A jackknife-like method for classification and uncertainty assessment of multi-category tumor samples using gene expression information
1 Department of Animal and Dairy Science, University of Georgia, Athens, GA 30602, USA
2 Department of Statistics, University of Georgia, Athens, GA 30602, USA
3 Institute of Bioinformatics, University of Georgia, Athens, GA 30602, USA
BMC Genomics 2010, 11:273 doi:10.1186/1471-2164-11-273Published: 29 April 2010
The use of gene expression profiling for the classification of human cancer tumors has been widely investigated. Previous studies were successful in distinguishing several tumor types in binary problems. As there are over a hundred types of cancers, and potentially even more subtypes, it is essential to develop multi-category methodologies for molecular classification for any meaningful practical application.

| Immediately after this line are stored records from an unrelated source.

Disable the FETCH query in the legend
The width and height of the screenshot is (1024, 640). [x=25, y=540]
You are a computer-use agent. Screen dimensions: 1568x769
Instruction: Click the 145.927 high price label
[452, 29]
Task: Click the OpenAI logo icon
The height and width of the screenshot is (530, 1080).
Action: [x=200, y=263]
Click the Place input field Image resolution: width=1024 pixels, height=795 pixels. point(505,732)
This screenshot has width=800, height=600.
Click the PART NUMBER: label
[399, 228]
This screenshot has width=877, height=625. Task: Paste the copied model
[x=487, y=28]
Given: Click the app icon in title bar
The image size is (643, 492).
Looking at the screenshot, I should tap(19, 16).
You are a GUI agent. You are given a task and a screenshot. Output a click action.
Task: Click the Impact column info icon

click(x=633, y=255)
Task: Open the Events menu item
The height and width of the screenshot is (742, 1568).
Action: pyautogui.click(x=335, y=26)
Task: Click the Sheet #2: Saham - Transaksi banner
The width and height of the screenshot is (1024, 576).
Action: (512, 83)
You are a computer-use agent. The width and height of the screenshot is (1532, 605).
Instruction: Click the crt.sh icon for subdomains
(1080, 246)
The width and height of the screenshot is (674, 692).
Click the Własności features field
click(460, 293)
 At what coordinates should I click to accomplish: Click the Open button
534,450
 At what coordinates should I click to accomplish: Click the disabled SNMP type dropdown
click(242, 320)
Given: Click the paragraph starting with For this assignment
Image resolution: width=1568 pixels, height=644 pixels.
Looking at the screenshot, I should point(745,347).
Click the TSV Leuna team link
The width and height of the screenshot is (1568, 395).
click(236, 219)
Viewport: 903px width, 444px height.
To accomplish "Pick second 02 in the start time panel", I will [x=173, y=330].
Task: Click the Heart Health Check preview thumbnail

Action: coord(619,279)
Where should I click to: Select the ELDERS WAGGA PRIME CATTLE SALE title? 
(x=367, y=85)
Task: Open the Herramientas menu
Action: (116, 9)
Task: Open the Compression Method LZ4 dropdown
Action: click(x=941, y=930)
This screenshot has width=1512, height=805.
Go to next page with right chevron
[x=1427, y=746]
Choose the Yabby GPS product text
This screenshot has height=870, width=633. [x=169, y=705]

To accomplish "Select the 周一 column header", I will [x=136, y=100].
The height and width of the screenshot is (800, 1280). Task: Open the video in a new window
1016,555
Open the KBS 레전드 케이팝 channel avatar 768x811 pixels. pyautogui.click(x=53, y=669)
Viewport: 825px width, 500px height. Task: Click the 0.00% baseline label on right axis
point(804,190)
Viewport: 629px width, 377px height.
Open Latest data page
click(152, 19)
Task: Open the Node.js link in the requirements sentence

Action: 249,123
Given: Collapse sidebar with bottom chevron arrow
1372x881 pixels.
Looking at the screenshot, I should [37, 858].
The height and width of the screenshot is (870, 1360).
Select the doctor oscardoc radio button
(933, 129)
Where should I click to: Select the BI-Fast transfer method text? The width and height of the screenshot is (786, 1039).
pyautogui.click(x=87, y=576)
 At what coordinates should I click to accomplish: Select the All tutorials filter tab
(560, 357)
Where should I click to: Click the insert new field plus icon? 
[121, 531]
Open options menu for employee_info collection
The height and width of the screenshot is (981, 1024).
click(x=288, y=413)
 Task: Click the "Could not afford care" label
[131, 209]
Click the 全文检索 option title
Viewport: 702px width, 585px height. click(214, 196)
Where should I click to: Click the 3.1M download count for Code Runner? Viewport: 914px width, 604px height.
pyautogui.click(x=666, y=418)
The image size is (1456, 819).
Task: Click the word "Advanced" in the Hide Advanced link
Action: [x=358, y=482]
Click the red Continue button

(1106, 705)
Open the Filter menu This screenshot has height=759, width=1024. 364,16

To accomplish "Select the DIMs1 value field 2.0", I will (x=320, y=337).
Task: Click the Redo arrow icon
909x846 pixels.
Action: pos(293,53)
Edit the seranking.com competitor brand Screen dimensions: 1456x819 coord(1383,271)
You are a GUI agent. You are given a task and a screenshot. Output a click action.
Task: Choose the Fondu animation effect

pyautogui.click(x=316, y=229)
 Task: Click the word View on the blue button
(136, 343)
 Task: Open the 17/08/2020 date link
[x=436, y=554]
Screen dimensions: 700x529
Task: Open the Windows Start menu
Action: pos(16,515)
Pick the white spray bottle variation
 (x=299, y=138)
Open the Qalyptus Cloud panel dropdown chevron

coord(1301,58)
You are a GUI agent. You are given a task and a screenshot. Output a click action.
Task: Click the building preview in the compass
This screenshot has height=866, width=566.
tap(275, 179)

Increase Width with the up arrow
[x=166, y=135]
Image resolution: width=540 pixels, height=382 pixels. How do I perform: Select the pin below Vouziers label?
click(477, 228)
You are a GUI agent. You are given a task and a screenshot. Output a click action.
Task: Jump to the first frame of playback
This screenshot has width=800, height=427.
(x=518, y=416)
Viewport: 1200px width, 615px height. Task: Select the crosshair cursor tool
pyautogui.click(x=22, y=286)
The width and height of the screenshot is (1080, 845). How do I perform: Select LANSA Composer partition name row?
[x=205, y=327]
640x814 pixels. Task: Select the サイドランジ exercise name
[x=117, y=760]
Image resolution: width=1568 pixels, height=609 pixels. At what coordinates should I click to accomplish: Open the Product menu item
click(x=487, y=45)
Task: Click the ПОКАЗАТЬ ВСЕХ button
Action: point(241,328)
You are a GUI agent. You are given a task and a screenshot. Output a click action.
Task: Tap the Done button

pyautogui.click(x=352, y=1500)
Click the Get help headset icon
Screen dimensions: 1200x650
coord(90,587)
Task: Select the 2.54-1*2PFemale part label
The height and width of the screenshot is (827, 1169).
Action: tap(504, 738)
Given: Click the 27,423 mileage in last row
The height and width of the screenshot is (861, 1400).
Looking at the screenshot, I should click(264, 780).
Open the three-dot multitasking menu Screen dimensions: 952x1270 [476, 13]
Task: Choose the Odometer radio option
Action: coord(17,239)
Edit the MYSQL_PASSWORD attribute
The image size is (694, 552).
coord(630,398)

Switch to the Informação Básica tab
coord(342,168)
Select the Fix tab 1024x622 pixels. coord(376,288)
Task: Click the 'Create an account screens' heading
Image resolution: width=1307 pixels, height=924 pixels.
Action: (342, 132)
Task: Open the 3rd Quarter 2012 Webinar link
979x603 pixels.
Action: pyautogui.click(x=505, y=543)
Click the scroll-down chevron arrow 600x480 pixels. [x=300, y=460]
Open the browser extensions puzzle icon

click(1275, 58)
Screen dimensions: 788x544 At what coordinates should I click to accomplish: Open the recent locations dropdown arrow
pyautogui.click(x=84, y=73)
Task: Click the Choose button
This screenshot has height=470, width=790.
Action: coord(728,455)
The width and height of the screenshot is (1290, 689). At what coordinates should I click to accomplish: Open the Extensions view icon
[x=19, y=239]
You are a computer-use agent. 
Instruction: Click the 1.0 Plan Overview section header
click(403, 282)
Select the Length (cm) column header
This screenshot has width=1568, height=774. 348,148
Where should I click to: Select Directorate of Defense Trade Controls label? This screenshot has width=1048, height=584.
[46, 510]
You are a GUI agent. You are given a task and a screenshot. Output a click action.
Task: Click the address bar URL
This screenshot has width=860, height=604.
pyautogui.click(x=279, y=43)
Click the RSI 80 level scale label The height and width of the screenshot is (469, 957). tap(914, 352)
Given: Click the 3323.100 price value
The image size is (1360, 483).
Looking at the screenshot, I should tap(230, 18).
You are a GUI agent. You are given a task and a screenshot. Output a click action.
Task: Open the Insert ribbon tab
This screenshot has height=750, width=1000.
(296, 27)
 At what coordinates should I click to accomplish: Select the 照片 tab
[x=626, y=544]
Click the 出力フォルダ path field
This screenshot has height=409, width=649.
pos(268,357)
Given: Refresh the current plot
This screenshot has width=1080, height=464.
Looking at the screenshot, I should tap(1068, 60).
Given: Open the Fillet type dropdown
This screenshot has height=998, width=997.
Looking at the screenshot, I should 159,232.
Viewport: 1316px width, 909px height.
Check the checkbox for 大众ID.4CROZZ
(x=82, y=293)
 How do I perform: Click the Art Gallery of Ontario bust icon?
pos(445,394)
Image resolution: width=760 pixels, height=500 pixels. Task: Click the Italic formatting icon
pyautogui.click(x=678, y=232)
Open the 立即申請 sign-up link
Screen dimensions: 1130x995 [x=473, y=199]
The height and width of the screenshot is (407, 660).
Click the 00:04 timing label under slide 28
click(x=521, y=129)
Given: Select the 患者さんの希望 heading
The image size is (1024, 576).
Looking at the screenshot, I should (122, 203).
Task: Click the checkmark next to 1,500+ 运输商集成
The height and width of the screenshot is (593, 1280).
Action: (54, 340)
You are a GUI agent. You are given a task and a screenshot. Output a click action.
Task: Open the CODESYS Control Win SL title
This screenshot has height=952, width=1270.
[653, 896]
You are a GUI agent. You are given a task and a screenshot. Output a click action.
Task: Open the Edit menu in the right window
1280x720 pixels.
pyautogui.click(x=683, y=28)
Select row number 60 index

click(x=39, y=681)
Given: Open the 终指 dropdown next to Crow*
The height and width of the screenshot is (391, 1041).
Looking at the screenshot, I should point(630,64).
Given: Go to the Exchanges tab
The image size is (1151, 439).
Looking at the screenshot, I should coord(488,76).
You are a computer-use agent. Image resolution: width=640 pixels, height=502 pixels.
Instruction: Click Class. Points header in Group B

A jackknife-based supervised learning method called paired-samples test algorithm (PST), coupled with a binary classification model based on linear regression, was proposed and applied to two well known and challenging datasets consisting of 14 (GCM dataset) and 9 (NC160 dataset) tumor types. The results showed that the proposed method improved the prediction accuracy of the test samples for the GCM dataset, especially when t-statistic was used in the primary feature selection. For the NCI60 dataset, the application of PST improved prediction accuracy when the numbers of used genes were relatively small (100 or 200). These improvements made the binary classification method more robust to the gene selection mechanism and the size of genes to be used. The overall prediction accuracies were competitive in comparison to the most accurate results obtained by several previous studies on the same datasets and with other methods. Furthermore, the relative confidence R(T) provided a unique insight into the sources of the uncertainty shown in the statistical classification and the potential variants within the same tumor type.
We proposed a novel bagging method for the classification and uncertainty assessment of multi-category tumor samples using gene expression information. The strengths were demonstrated in the application to two bench datasets.